(Materials provided Opens)

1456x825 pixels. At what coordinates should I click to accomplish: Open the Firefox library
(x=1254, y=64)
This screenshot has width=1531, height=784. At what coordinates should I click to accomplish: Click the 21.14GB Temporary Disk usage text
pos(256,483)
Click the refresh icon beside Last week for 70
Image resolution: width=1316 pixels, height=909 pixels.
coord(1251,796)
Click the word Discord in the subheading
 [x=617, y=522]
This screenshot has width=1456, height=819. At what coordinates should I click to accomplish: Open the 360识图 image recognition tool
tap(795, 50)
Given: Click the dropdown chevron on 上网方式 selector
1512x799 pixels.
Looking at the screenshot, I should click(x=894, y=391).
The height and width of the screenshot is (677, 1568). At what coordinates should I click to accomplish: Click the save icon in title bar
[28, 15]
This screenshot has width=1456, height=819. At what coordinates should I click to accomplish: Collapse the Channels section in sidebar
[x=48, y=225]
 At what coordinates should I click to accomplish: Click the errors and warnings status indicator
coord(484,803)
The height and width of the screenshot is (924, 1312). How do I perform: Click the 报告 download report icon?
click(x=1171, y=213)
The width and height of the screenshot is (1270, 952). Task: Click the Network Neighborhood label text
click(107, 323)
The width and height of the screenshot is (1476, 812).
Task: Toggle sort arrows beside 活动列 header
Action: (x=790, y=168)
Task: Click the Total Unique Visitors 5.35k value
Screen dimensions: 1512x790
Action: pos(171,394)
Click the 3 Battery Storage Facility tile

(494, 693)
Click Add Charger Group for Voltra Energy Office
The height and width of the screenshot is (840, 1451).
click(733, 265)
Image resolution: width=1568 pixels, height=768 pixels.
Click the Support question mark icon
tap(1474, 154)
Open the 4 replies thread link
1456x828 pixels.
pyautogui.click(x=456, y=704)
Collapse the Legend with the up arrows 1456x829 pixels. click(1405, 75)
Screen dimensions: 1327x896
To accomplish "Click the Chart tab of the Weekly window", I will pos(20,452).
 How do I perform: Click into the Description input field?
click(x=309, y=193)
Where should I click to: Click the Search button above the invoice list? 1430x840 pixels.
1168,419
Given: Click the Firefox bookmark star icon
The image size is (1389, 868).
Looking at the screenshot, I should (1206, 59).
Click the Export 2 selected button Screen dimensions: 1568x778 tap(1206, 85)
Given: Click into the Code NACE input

(Materials provided Closes)

▶ [Activity]: Retype the whole listing above exactly.

▶ [Exercise solution]:
1456x825 pixels. At what coordinates should I click to accomplish: Open the Firefox library
(x=1254, y=64)
This screenshot has width=1531, height=784. At what coordinates should I click to accomplish: Click the 21.14GB Temporary Disk usage text
pos(256,483)
Click the refresh icon beside Last week for 70
Image resolution: width=1316 pixels, height=909 pixels.
coord(1251,796)
Click the word Discord in the subheading
 [x=617, y=522]
This screenshot has width=1456, height=819. At what coordinates should I click to accomplish: Open the 360识图 image recognition tool
tap(795, 50)
Given: Click the dropdown chevron on 上网方式 selector
1512x799 pixels.
Looking at the screenshot, I should click(x=894, y=391).
The height and width of the screenshot is (677, 1568). At what coordinates should I click to accomplish: Click the save icon in title bar
[28, 15]
This screenshot has width=1456, height=819. At what coordinates should I click to accomplish: Collapse the Channels section in sidebar
[x=48, y=225]
 At what coordinates should I click to accomplish: Click the errors and warnings status indicator
coord(484,803)
The height and width of the screenshot is (924, 1312). How do I perform: Click the 报告 download report icon?
click(x=1171, y=213)
The width and height of the screenshot is (1270, 952). Task: Click the Network Neighborhood label text
click(107, 323)
The width and height of the screenshot is (1476, 812).
Task: Toggle sort arrows beside 活动列 header
Action: (x=790, y=168)
Task: Click the Total Unique Visitors 5.35k value
Screen dimensions: 1512x790
Action: pos(171,394)
Click the 3 Battery Storage Facility tile

(494, 693)
Click Add Charger Group for Voltra Energy Office
The height and width of the screenshot is (840, 1451).
click(733, 265)
Image resolution: width=1568 pixels, height=768 pixels.
Click the Support question mark icon
tap(1474, 154)
Open the 4 replies thread link
1456x828 pixels.
pyautogui.click(x=456, y=704)
Collapse the Legend with the up arrows 1456x829 pixels. click(1405, 75)
Screen dimensions: 1327x896
To accomplish "Click the Chart tab of the Weekly window", I will pos(20,452).
 How do I perform: Click into the Description input field?
click(x=309, y=193)
Where should I click to: Click the Search button above the invoice list? 1430x840 pixels.
1168,419
Given: Click the Firefox bookmark star icon
The image size is (1389, 868).
Looking at the screenshot, I should (1206, 59).
Click the Export 2 selected button Screen dimensions: 1568x778 tap(1206, 85)
Given: Click into the Code NACE input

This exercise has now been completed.